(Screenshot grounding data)
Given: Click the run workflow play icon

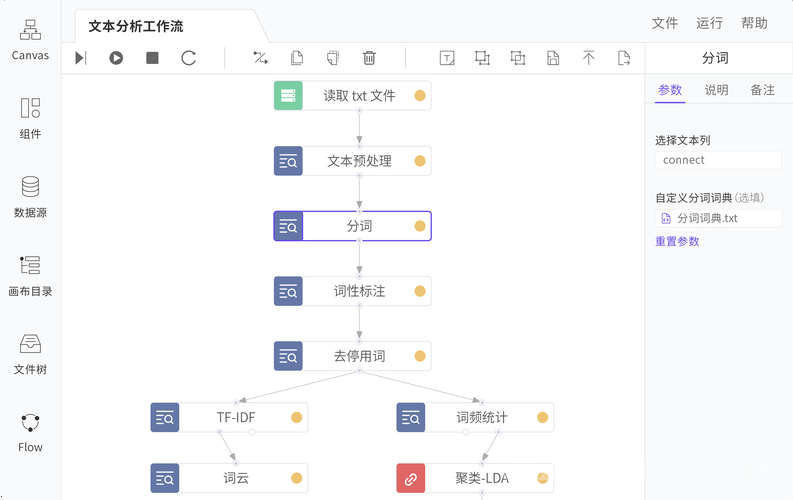Looking at the screenshot, I should click(116, 58).
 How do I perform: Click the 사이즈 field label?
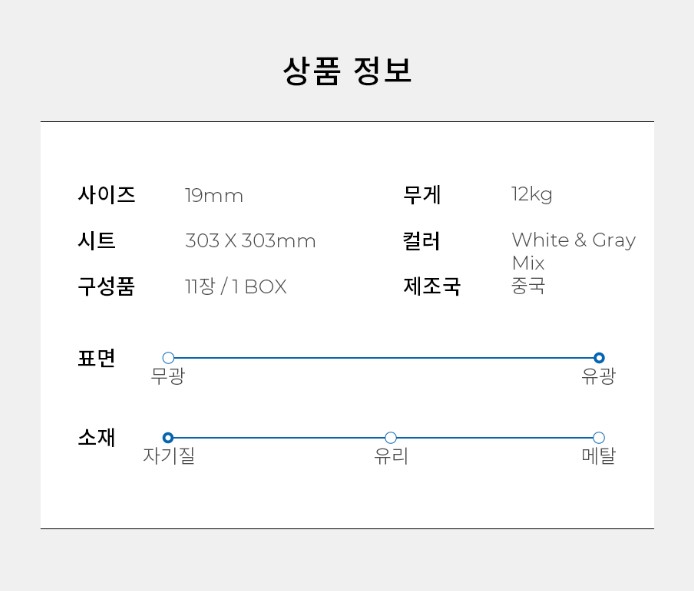106,195
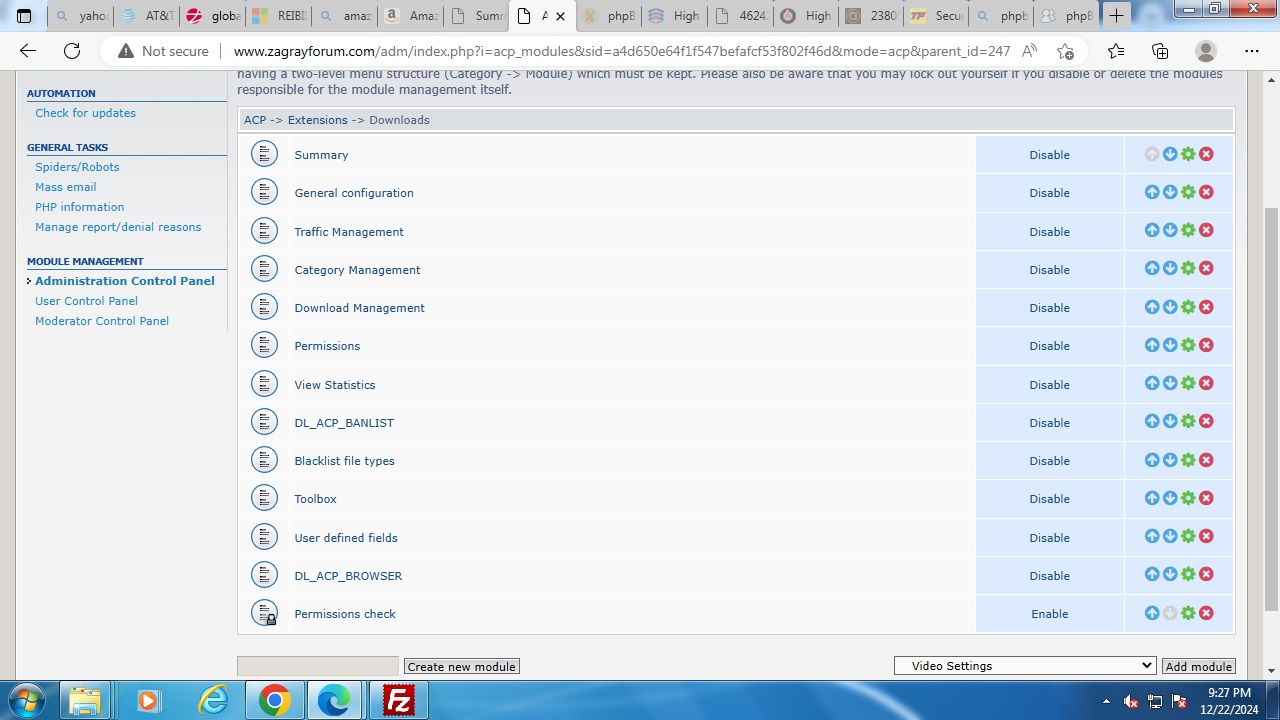
Task: Click edit gear icon for View Statistics
Action: [x=1188, y=384]
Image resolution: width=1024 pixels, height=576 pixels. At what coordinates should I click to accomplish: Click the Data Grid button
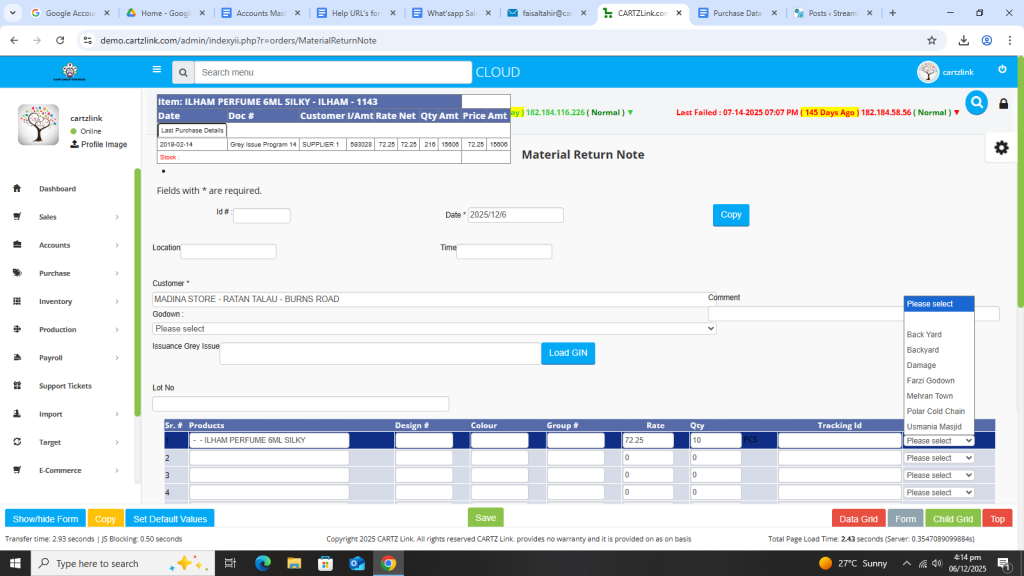click(x=858, y=519)
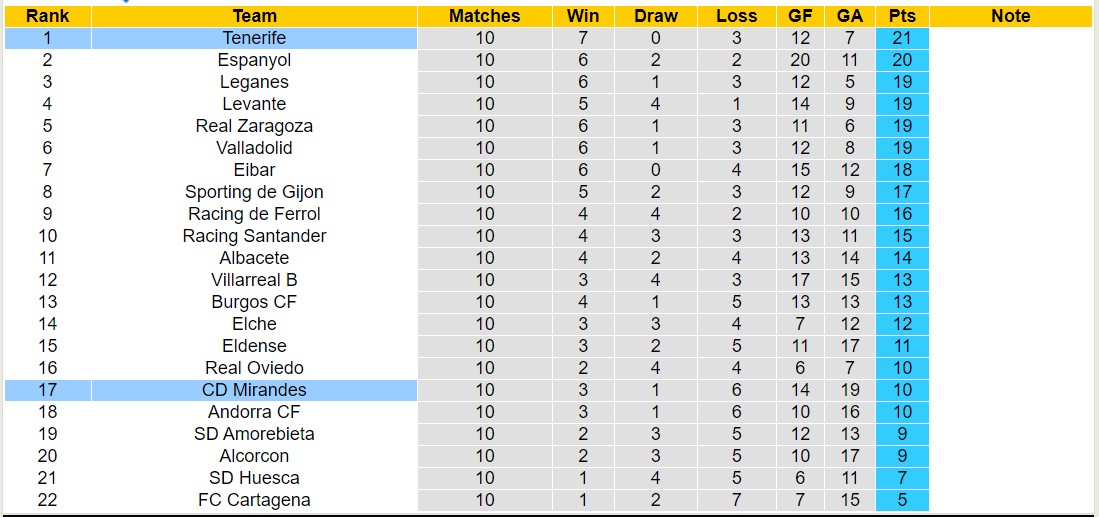
Task: Click the rank 17 cell
Action: [x=47, y=390]
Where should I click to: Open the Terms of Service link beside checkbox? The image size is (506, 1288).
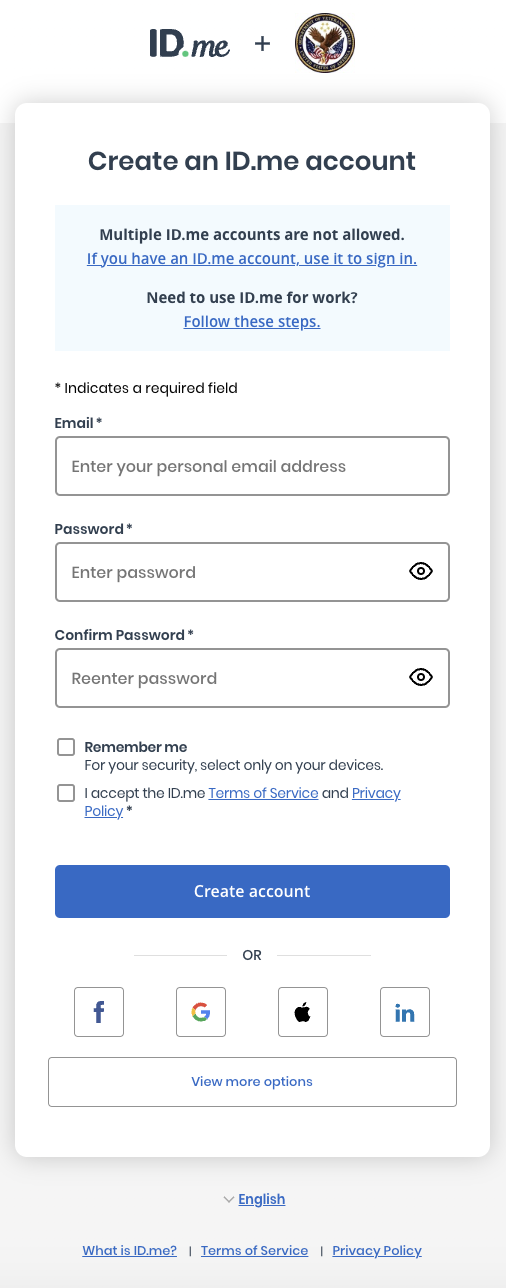point(263,793)
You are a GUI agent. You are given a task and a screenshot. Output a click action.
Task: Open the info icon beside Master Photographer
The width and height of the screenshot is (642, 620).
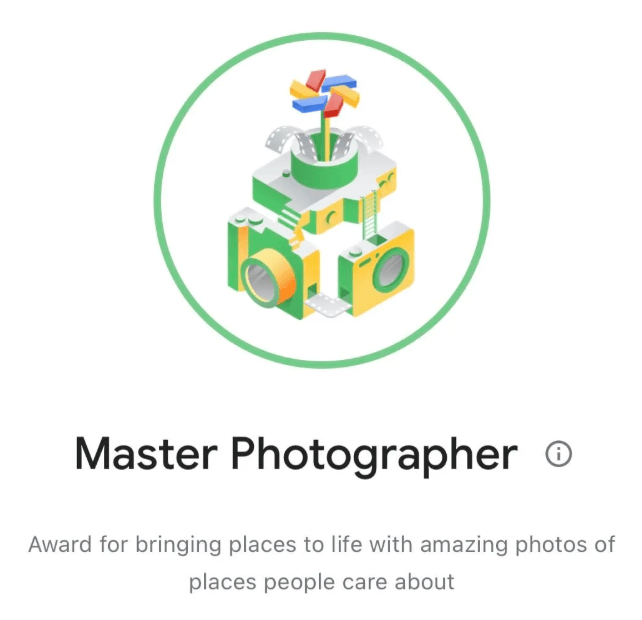click(x=558, y=453)
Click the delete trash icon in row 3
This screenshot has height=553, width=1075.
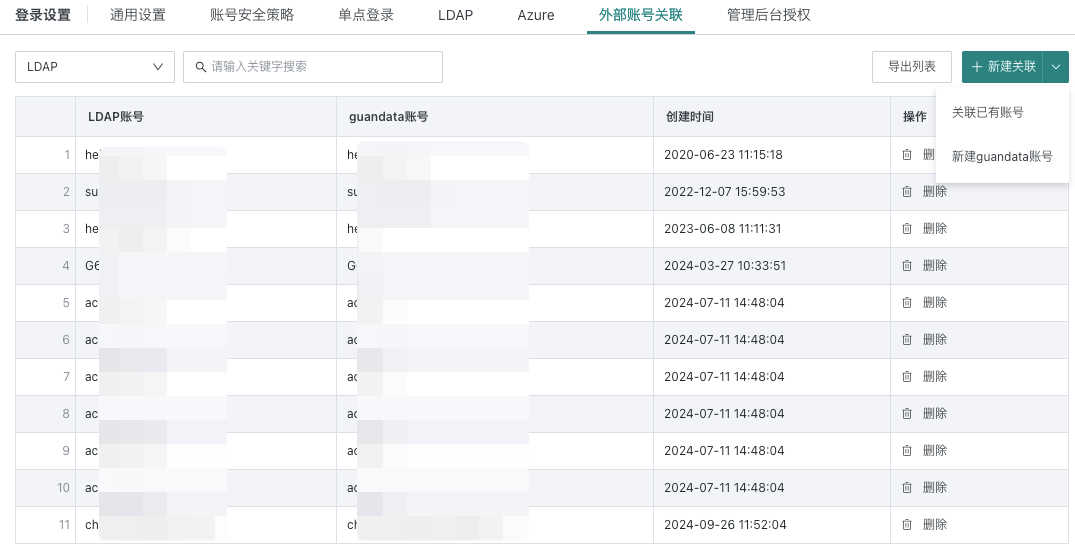pos(907,229)
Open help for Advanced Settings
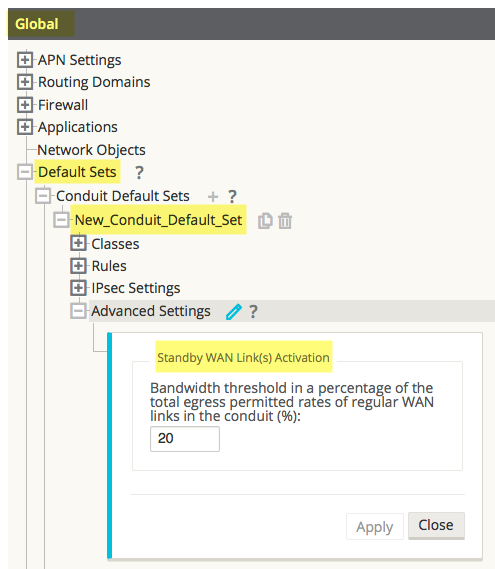Viewport: 495px width, 569px height. (x=253, y=312)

> TO DO: Using the entries above, reproduce word for word only the lines from the one that contains "Where should I" to the one that contains "Task: Open the", both ends included, and drop every picture.

> EXERCISE SOLUTION:
Where should I click to: Open the Terms of Service link beside checkbox? The image size is (506, 1288).
point(263,793)
You are a GUI agent. You are given a task and a screenshot. Output a click action.
Task: Open the info icon beside Master Photographer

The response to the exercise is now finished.